Ce manoir qui avait abrité le propriétaire de l’ancienne tannerie Gérard dans laquelle sont implantés les Meubles Belot, était vide depuis 2012. Les derniers locataires avaient quittés les lieux car la vétusté du bâtiment se faisait de plus en plus ressentir. Depuis lors, personne ne semblait intéressé par la battisse, à la location comme à la vente.
La famille Belot se creusait la tête pour savoir quoi en faire et investir pour rénover le bâtiment n’était pas vraiment à l’ordre du jour. Avec ma mère, on regrettait de voir désespérément vide ce véritable joyau au potentiel dingue.

De mon côté, je commençais à m’intéresser aux nouvelles méthodes de travail, à la vie de digital nomad, aux tiers-lieux qui permettaient aux indépendants des métiers numérique de briser la solitude du travail à domicile tout en leur permettant de rencontrer de nouvelles personnes avec qui développer leurs activités. J’évoquais souvent à ma mère l’existence d’espaces de coworking, mon désir d’aller dans les grandes villes pour y travailler et échanger avec les autres acteurs du métier, saisir de nouvelles opportunités…

Ce jour là, elle se tourne vers moi et me dit “ce manoir, pourquoi on en ferait pas un espace de coworking, après tout ?”. C’était le déclic, la machine était lancée, je voulais concrétiser l’idée un peu folle d’ouvrir un espace de coworking à Soignies.
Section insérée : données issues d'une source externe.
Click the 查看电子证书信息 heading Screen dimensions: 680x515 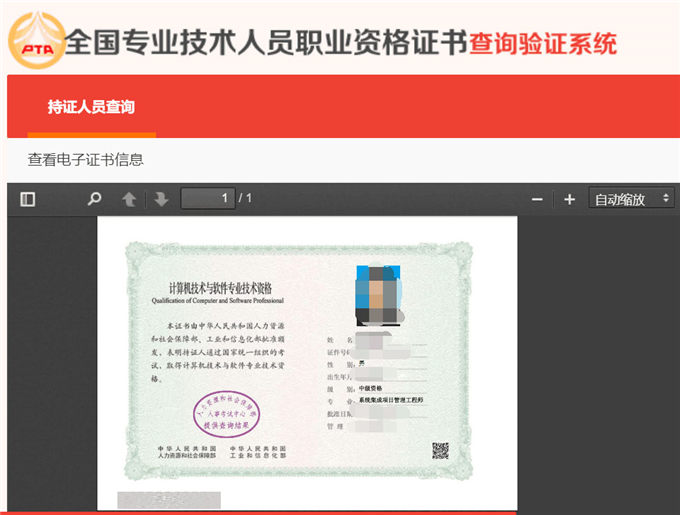point(86,159)
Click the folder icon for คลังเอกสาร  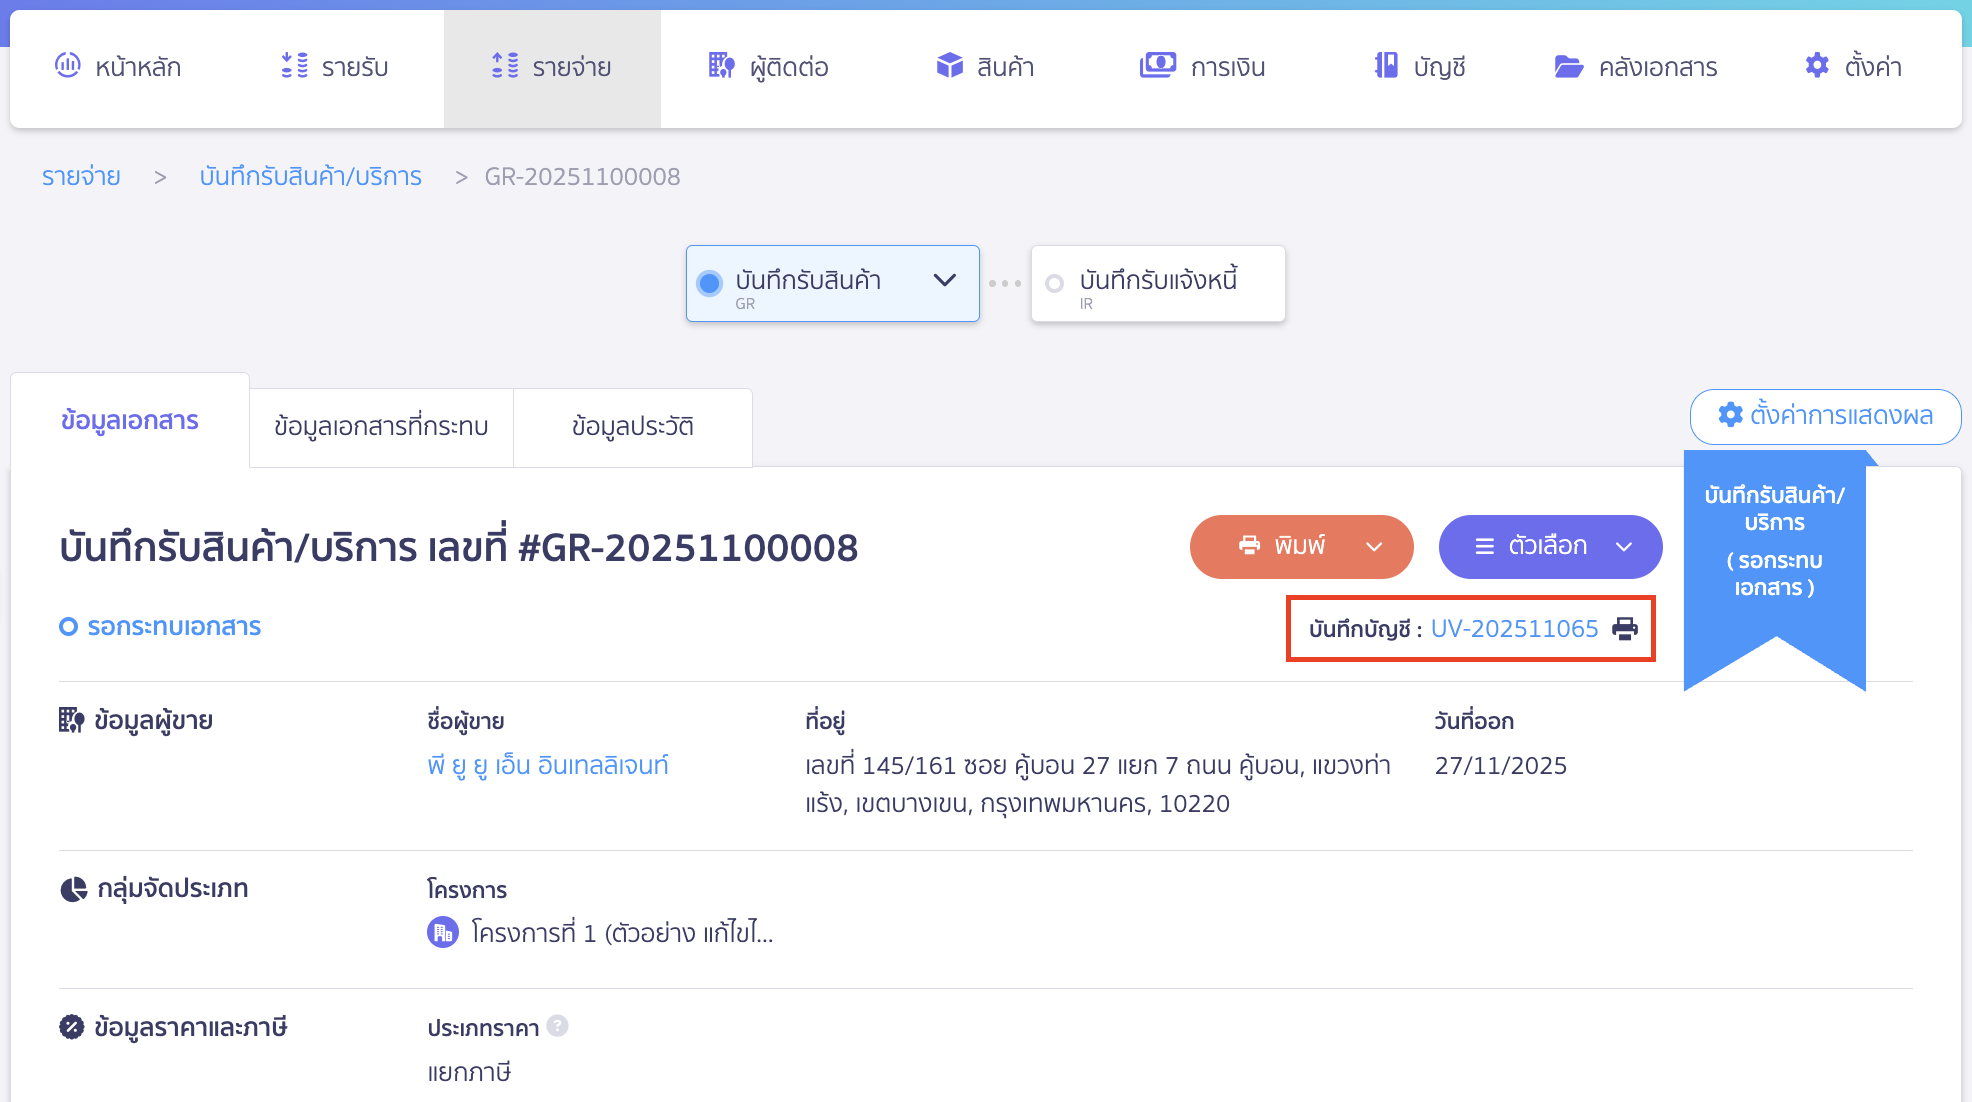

Certes, le manoir en question est, depuis lors, toujours inoccupé mais les chemins ont fait qu’aujourd’hui, 1er février 2019, j’ai eu le plaisir d’inaugurer le MAD Coworking de Soignies dont je suis devenu gestionnaire.

Ce deuxième défi des 30 ans, c’est le fruit de plusieurs années de travail, de rencontres, d’apprentissage, des coups durs, des coups de pouces et une bonne dose d’espoir. Je préfère vous passer les détails et la rengaine de la tirade inspirante qui vous poussera à accomplir vos rêves les plus fous. Avec une humilité discutable, j’ai pu savourer un instant les heures de galère qui m’ont conduit là. La route était déjà longue et pourtant ce n’est que le début de cette nouvelle aventure avec le MAD Coworking.

Il n’y a point de génie sans un grain de folie

Aristote

Quelques personnes sont depuis venues me trouver pour me confier que cet espace de coworking, c’est une opportunité, pour eux, de peut-être enfin prendre un nouveau départ en tant qu’indépendant, de lancer leur activité ou, encore, de concrétiser ce petit projet qui leur tient à cœur. Ça me touche beaucoup puisque c’est un peu l’histoire que je viens de vous raconter, finalement. Je suis heureux d’avoir concrétisé ce projet qui permettra peut-être à une centaine d’autres de se concrétiser aussi. Vous êtes les bienvenus au MAD Coworking les amis, vous et vos idées folles.